TRECHO DO DOCUMENTO
==================================================

De acordo com a nota, medidas protetivas deixam de ser encaminhadas pelas delegacias no prazo legal à autoridade judiciária ou são encaminhadas com dados precários, o que dificulta a aplicação.

O texto ressalta também a “violência institucional recorrente nas delegacias de polícia”, que justificaria não ampliar as atribuições da autoridade policial. Segundo o Movimento, a alteração dá a falsa impressão de que as mulheres teriam de necessariamente pedir a medida protetiva na delegacia, o que pode desestimular denúncias, já que “uma das marcas que acompanham as mulheres em situação de violência doméstica é justamente a difícil decisão em denunciar o agressor”.

O mesmo entendimento é compartilhado pelo Consórcio Nacional de Organizações que elaborou o anteprojeto de lei Maria da Penha (Cepia, Cfemea, Cladem e Themis), além de organizações feministas, de mulheres e de direitos humanos, bem como o Conselho Nacional de Procuradores Gerais dos Ministérios Públicos dos Estados e da União (CNPG), o Forum Nacional de Juízes de Violência Doméstica e Familiar contra a Mulher (Fonavid), a Associação Nacional dos Membros do Ministério Público (CONAMP) e o Colégio Nacional dos Defensores Públicos Gerais (Condege).

==================================================

Itens de dados
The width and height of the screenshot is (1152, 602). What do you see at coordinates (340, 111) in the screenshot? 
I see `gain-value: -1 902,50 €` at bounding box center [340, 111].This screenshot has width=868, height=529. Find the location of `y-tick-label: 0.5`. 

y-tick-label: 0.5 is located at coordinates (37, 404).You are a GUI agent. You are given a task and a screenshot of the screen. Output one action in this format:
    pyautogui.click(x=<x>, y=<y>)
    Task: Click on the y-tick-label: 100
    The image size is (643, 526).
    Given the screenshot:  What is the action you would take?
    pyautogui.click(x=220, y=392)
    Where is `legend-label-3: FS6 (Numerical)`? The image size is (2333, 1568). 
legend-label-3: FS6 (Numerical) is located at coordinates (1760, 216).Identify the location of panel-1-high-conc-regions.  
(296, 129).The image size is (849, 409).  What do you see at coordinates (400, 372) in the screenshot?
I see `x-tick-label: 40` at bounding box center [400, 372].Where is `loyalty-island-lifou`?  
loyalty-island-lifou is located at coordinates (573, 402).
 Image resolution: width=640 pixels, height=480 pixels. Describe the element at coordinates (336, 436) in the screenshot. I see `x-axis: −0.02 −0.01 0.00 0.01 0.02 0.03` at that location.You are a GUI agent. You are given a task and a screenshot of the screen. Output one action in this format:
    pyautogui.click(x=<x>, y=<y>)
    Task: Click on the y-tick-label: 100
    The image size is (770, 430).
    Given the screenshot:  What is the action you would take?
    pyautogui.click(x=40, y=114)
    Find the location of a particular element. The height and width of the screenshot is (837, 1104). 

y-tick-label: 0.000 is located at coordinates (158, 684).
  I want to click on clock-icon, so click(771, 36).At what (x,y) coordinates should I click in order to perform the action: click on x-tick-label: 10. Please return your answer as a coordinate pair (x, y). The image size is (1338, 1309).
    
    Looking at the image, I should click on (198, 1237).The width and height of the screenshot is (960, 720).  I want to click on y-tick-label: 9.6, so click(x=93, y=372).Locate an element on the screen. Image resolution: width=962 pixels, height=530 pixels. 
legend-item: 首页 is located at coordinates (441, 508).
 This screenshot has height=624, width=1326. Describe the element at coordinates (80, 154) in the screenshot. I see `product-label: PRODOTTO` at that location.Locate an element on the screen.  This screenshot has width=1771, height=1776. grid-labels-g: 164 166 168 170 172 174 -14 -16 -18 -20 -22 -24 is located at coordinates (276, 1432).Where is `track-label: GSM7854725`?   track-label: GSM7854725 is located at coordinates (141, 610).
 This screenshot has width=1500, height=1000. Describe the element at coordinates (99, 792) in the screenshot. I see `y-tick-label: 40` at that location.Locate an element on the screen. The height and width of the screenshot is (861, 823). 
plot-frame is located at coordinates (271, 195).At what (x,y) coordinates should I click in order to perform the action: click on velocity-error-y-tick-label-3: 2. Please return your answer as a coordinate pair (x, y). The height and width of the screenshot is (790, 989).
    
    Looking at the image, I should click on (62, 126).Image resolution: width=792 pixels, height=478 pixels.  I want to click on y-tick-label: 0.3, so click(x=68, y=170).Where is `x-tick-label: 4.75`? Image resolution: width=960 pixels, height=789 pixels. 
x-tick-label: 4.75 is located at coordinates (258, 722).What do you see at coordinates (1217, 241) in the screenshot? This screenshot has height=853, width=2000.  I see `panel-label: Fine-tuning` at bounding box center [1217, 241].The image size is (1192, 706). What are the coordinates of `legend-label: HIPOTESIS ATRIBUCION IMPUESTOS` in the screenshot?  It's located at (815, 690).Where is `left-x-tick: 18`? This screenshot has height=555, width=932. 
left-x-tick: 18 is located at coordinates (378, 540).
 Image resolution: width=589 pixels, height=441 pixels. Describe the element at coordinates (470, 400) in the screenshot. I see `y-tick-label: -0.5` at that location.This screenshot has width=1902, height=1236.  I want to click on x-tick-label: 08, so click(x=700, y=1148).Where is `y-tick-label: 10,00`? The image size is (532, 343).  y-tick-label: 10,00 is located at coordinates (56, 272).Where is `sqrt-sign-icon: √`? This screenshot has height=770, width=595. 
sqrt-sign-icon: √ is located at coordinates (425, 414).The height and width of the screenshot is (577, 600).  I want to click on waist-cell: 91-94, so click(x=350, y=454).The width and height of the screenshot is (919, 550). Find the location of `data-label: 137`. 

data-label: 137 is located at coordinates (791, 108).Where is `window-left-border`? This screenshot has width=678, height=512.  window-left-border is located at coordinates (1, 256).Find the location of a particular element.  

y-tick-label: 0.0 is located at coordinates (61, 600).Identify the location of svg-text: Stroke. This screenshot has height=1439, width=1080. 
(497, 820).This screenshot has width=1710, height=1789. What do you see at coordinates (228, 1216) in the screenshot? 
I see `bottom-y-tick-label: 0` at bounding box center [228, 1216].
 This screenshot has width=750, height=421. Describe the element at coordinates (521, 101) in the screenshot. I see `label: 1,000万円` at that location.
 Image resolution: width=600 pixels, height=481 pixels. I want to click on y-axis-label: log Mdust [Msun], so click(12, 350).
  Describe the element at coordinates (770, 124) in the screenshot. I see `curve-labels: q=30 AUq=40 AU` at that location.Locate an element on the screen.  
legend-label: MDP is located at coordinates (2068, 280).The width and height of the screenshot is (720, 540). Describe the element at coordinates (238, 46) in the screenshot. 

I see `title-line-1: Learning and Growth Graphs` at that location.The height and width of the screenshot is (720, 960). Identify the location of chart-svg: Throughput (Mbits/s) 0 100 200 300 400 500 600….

==================================================

ORDEM DE SERVIÇO
Extraia, sem nenhuma alteração, tudo o que vai de "O mesmo entendimento" até "Públicos Gerais (Condege)." no trecho sobre as medidas protetivas.

TAREFA CONCLUÍDA
O mesmo entendimento é compartilhado pelo Consórcio Nacional de Organizações que elaborou o anteprojeto de lei Maria da Penha (Cepia, Cfemea, Cladem e Themis), além de organizações feministas, de mulheres e de direitos humanos, bem como o Conselho Nacional de Procuradores Gerais dos Ministérios Públicos dos Estados e da União (CNPG), o Forum Nacional de Juízes de Violência Doméstica e Familiar contra a Mulher (Fonavid), a Associação Nacional dos Membros do Ministério Público (CONAMP) e o Colégio Nacional dos Defensores Públicos Gerais (Condege).